ÉNONCÉ 1:
D'après l'extrait, quel news-magazine a orchestré les campagnes dont il parle ?
ÉNONCÉ 2:
Recopiez le passage de l'extrait qui va de « Notons que ce » jusqu'à « être créditée (4). ».

EXTRAIT:
◇ ◇ ◇ ◇ ◇ ◇ ◇

Notons que ce n’est rien d’autre que cette fiction scélérate que l’on retrouve à l’œuvre dans le pamphlet de Gabizon-Weisz, avec les campagnes orchestrées par le news-magazine Marianne, qui portaient moins sur le prétendu plan de l’Agence Juive pour organiser l’alya française, que sur la nouvelle alliance supposée des Juifs avec l’extrême droite — également développée dans ce pamphlet. La stigmatisation d’une frange imaginaire de Juifs dits « les plus à droite » est LA construction politique accompagnant la communautarisation forcée des Juifs de France. Le fait — soit dit en passant — que Gabizon-Weisz n’aient rien trouvé de mieux que moi-même, Raphaël Lellouche, l’auteur de cet article, pour alimenter leur chapitre dramatiquement maigre concernant ce qu’ils appellent « Une minorité emportée par le racisme » (!) montre de quel sérieux leur « thèse » doit être créditée (4).

◇ ◇ ◇ ◇ ◇ ◇ ◇

DONNÉES BRUTES:
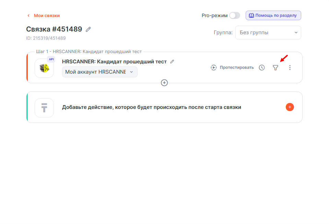
Task: Click the step title HRSCANNER: Кандидат прошедший тест
Action: (x=114, y=62)
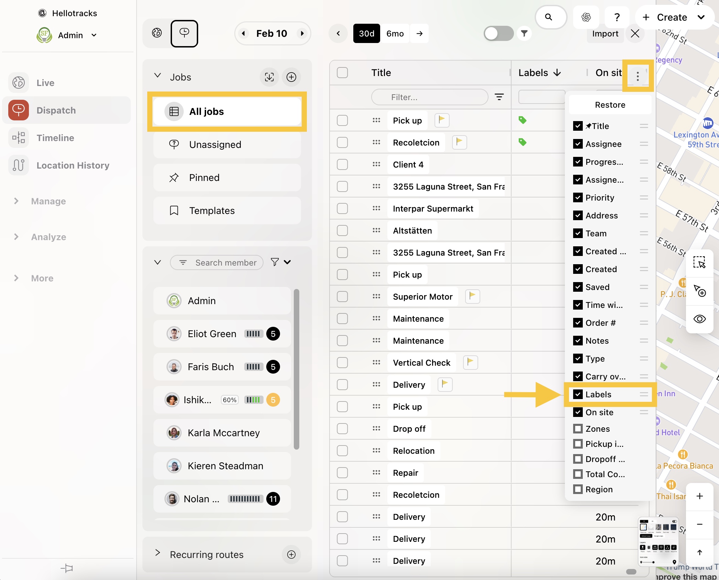This screenshot has width=719, height=580.
Task: Click the Restore button
Action: point(610,105)
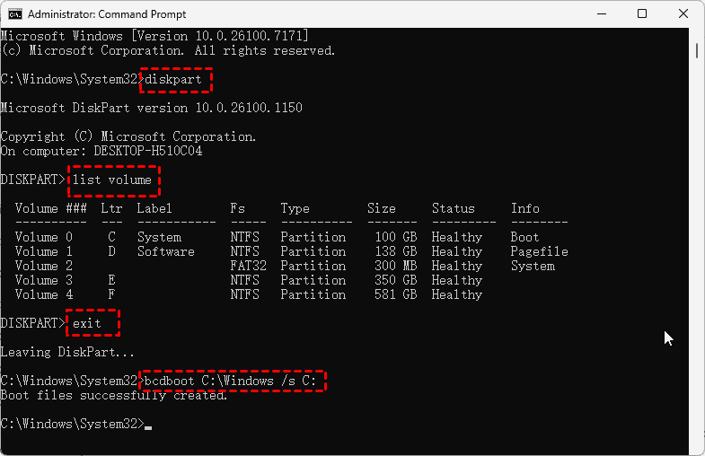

◇ ◇ ◇ ◇ ◇ ◇ ◇

RÉPONSE 1:
Marianne.

RÉPONSE 2:
Notons que ce n’est rien d’autre que cette fiction scélérate que l’on retrouve à l’œuvre dans le pamphlet de Gabizon-Weisz, avec les campagnes orchestrées par le news-magazine Marianne, qui portaient moins sur le prétendu plan de l’Agence Juive pour organiser l’alya française, que sur la nouvelle alliance supposée des Juifs avec l’extrême droite — également développée dans ce pamphlet. La stigmatisation d’une frange imaginaire de Juifs dits « les plus à droite » est LA construction politique accompagnant la communautarisation forcée des Juifs de France. Le fait — soit dit en passant — que Gabizon-Weisz n’aient rien trouvé de mieux que moi-même, Raphaël Lellouche, l’auteur de cet article, pour alimenter leur chapitre dramatiquement maigre concernant ce qu’ils appellent « Une minorité emportée par le racisme » (!) montre de quel sérieux leur « thèse » doit être créditée (4).